Вроде бы мой голос снова стал твёрдым, но внутри было всё равно гадостно. Если на мне реальные трупы, чего я сразу не заметил, больно быстро меня захомутали, то получается всё хреново. И теперь точно не отвертишься, независимо от своей правоты или неправоты.
— Они же ведь первые напали и с ножами, я всего лишь отбивался… — уж не знаю к чему сказал я.
— Я знаю, — кивнул мне следователь, — мы просмотрели видеозапись с камеры наружного наблюдения на бензоколонке, где всё очень хорошо было видно. Да и свидетели нашлись, которых подкупить не успели.
— Тогда в чём меня обвиняют? — робкая надежда на справедливость никак не хотела покидать меня.

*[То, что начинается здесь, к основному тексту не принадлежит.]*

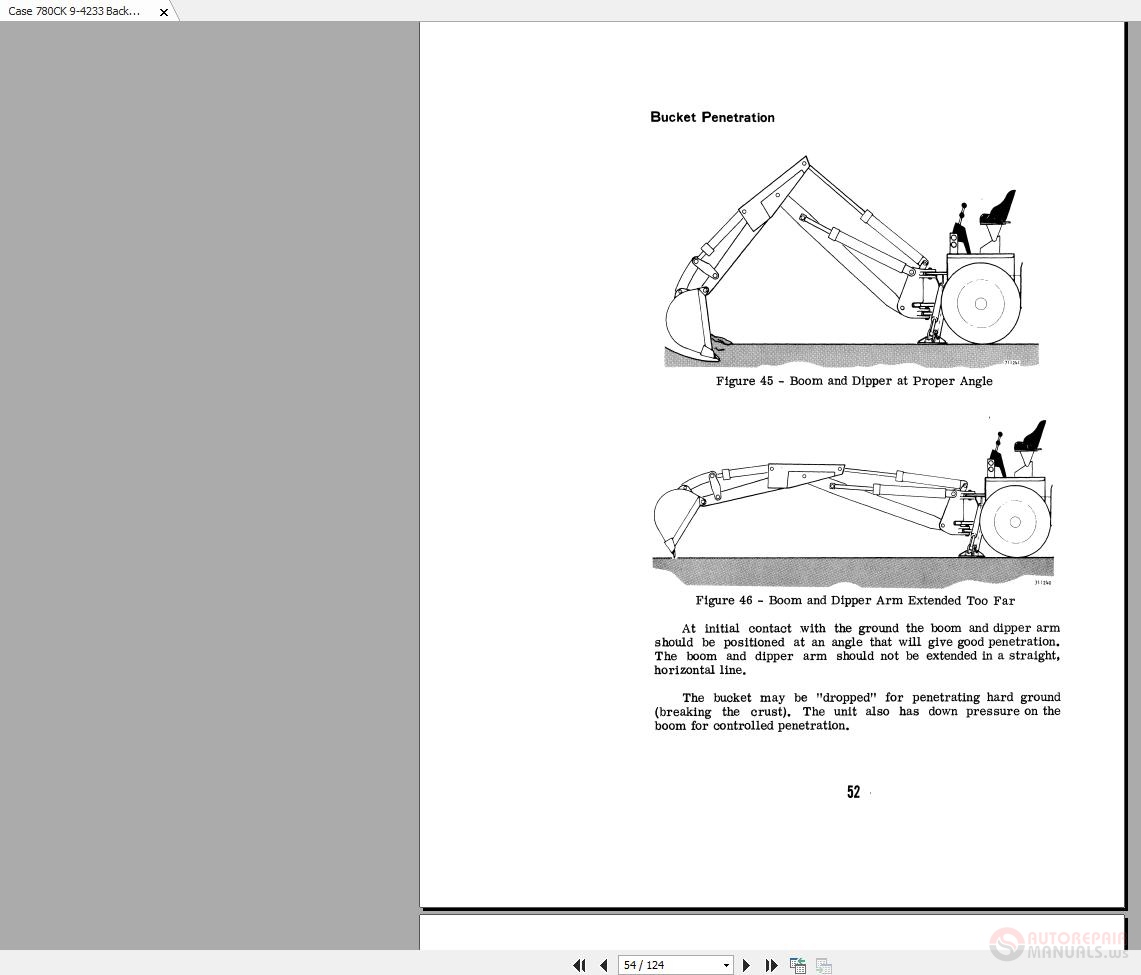Click Figure 45 boom and dipper illustration
The image size is (1141, 975).
pos(850,260)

— Пока всего лишь в превышении пределов допустимой обороны, но это для вас не самое важное, — как–то изменившимся особенно твёрдым тоном сообщил мне Сергей Степанович.

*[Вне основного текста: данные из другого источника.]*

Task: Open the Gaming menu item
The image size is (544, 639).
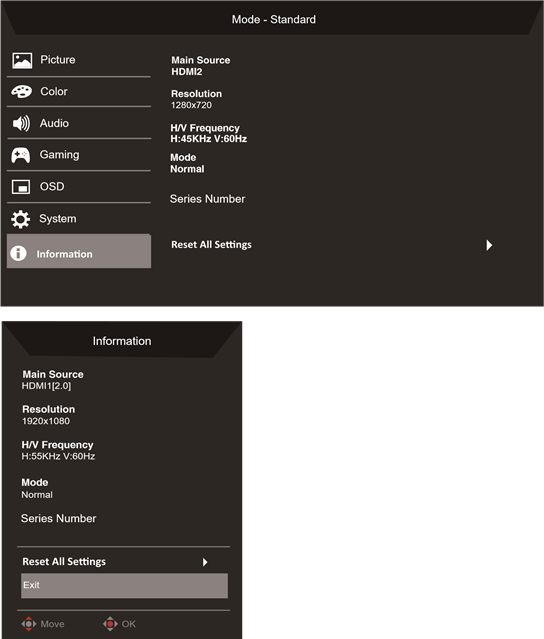Action: tap(79, 155)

— А что же тогда важное? — Я как–то слишком сильно возмутился такому предложению. — Их было много, ещё с ножами, что мне делать? Даже сбежать бы не успел. Неужели предлагаете в таких случаях добрыми словами отговариваться? Или вы думаете перед подонками надо раскрывать карманы и отдавать кошельки, чтобы не дай бог кто из них не пострадал? — возмущение у меня достигло максимального напряжения, я даже вспотел.
— Я же говорю, для вас это не важно, важно то, кто от вас пострадал… — уже совершенно спокойно продолжил следователь.
— Думаю, уличная шпана, гастролёры залётные, не одного же русского лица не видел, — я немного сбавил обороты, но всё равно пребывал во взведённом состоянии.
— Если бы это было так, вас бы уже давно отпустили. Даже извинились, наверное. Но, увы, так не получится, — Сергей Степанович глубоко вздохнул, выражая своё сожаление.
— Что мешает? — ситуация меня снова начала раздражать.
Хотя мне такое эмоционирование совсем не свойственно, видимо сказывается бессонная ночь в камере и всё предыдущее тоже.